Did MRDNA join the paired reads, or did it ‘interleave’ them? If these are joined, you could request the unjoined reads from the company, or you could process them as single end reads. If these are interleaved, you could convert this back into two, normal, non-interleaved fastq files, then import that like normal.

All good options, but we have to verify the format first.

Colin

Hi Colin,

The protocol they sent us uses the term joined so I would assume they are. I don’t think we can ask for the original data as it was years ago. The lines I pasted also suggest they are joined no?
Thanks,
Sam

They sure look joined to me!

With that in mind, I would import them using the Fastq manifest format. Treat your reads as ‘single-end reads’ as they are basically single end from the perspective of the pipeline.

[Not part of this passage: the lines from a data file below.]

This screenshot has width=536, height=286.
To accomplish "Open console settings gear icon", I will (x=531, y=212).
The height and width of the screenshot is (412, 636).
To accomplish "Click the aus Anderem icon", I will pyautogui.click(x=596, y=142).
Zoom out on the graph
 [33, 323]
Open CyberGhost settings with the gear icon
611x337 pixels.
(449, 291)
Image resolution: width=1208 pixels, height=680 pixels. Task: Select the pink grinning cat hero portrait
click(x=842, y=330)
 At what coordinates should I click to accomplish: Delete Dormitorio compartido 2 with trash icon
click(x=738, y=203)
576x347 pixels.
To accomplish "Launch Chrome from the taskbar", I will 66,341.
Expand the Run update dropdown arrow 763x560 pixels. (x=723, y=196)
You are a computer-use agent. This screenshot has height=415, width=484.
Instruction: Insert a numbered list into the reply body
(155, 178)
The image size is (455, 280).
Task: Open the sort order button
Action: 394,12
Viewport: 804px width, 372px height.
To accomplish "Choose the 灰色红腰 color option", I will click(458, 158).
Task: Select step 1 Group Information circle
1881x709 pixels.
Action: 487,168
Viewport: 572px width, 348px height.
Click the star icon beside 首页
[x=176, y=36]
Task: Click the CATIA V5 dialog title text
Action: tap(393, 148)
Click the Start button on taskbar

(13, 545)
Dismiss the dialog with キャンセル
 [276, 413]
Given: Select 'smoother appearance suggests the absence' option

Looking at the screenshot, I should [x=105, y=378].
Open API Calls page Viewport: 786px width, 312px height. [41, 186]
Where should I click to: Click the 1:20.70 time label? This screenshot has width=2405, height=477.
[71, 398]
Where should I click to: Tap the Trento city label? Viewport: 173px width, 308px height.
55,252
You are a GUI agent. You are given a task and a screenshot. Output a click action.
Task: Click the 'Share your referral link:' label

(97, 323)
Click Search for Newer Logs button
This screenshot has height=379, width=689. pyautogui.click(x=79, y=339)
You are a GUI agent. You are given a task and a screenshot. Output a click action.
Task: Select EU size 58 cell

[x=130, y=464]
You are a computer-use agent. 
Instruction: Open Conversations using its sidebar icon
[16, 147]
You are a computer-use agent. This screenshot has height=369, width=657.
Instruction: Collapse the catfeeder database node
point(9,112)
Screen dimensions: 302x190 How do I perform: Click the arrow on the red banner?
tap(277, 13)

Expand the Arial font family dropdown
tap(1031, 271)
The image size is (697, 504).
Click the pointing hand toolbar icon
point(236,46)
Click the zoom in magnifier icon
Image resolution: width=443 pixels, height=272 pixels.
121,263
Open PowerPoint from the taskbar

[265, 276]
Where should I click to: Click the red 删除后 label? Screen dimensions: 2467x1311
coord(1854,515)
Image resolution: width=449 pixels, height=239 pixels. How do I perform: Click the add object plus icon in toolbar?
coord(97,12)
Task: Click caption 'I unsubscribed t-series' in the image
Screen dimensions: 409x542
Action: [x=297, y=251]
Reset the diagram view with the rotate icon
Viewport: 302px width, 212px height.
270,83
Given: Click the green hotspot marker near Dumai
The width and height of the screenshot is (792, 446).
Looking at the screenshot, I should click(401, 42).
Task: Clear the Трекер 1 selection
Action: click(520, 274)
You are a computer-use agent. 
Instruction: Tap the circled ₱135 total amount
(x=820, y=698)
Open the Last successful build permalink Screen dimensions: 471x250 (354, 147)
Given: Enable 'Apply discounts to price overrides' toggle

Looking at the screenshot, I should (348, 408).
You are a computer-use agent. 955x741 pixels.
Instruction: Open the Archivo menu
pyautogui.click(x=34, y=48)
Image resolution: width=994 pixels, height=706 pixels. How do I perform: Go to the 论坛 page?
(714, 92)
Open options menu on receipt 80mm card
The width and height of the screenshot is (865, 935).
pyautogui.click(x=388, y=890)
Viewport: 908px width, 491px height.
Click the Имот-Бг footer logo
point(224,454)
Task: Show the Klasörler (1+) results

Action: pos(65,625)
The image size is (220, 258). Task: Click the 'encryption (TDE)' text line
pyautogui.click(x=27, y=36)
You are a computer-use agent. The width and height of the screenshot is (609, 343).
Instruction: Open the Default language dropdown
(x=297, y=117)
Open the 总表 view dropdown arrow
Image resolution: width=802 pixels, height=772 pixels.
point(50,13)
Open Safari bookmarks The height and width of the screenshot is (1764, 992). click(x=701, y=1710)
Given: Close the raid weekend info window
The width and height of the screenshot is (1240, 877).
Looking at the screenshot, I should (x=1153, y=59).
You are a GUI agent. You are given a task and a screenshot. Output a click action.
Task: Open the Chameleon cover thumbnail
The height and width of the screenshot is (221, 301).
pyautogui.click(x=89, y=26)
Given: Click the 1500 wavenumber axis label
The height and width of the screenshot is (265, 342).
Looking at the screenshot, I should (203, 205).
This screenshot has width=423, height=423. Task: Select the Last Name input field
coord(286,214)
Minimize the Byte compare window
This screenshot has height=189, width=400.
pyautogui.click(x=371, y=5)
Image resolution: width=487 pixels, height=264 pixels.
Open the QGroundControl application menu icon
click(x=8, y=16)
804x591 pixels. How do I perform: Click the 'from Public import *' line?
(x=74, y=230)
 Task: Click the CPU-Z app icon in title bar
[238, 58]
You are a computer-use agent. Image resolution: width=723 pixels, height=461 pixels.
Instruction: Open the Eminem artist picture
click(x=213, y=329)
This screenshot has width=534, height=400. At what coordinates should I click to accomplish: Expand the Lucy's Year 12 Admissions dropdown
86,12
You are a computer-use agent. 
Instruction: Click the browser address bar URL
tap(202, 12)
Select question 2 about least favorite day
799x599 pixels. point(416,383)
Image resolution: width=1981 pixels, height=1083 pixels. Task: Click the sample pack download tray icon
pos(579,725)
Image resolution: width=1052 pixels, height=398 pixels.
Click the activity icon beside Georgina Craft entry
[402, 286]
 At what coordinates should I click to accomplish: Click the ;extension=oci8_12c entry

Let me know how well this works for you. Keep in mind your analysis may be somewhat limited by the fact that you only have a single sample, but you should totally be able to import a single sample

Colin

Hi Colin,

By single fasta file/qual file I meant that I have a single file but within it contains ~100+ samples of the entire run. Would I still be able to do this with the fastq manifest format? It looks like by the tutorial that I would have to split my file into multiple files containing one sample.

Thank you!
Sam

Got it!

OK, ok… How can you tell which reads are from which samples based on the files you do have? Do you also have an index file?

Colin

Hi Colin,

Yes there is a corresponding mapping file with the barcodes which I’ve attached. Could this allow for separating the fasta file into multiple files by sample?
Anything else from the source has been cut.